É quase impossível ser-se um leitor português de banda desenhada e nunca se ter lido uma obra de Luís Louro, um dos mais prolíficos autores da banda desenhada nacional. Diria também, mas isto será mais subjetivo, naturalmente, que também é quase impossível que, tendo lido um livro do autor, não se tenha gostado do trabalho do mesmo.

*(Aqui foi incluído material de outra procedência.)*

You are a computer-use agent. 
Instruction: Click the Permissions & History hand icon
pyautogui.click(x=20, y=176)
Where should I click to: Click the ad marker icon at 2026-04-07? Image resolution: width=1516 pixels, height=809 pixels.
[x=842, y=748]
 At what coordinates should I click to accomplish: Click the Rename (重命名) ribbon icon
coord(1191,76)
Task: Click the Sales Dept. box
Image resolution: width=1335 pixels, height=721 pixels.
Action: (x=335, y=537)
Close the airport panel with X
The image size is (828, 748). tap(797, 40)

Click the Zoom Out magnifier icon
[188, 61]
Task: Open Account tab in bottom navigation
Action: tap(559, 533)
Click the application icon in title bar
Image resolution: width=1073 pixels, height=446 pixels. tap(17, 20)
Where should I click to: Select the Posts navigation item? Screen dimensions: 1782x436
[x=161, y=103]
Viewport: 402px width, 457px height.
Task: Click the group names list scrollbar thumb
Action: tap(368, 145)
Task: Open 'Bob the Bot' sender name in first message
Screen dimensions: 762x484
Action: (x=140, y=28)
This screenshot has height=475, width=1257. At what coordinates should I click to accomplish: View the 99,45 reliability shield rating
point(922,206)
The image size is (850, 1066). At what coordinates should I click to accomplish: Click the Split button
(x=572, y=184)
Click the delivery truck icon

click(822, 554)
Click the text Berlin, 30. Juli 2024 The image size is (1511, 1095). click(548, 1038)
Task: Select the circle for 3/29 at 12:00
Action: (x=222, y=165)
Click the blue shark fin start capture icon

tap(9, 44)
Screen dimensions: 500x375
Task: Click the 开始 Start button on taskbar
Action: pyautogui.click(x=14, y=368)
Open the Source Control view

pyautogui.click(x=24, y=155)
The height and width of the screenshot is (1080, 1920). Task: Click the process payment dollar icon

Posso dizer que já acompanho o percurso de Louro há muitos anos e, passando pelo espantoso Alice, ou pelas aventuras d’ O Corvo, de Jim del Mónaco ou por Cogito Ego Sum, Sentinel ou Watchers, sempre valorizei muito o trabalho do autor. Pela sua originalidade, pela sua produtividade, pelo seu estilo próprio, pela sua independência autoral e, claro, pelo seu humor. Já para não falar nas suas fantásticas mulheres, de seios, rabos e ancas grandes, que tão agradáveis são de apreciar. Mas também sei que Luís Louro é – ou pode ser – mais do que isso.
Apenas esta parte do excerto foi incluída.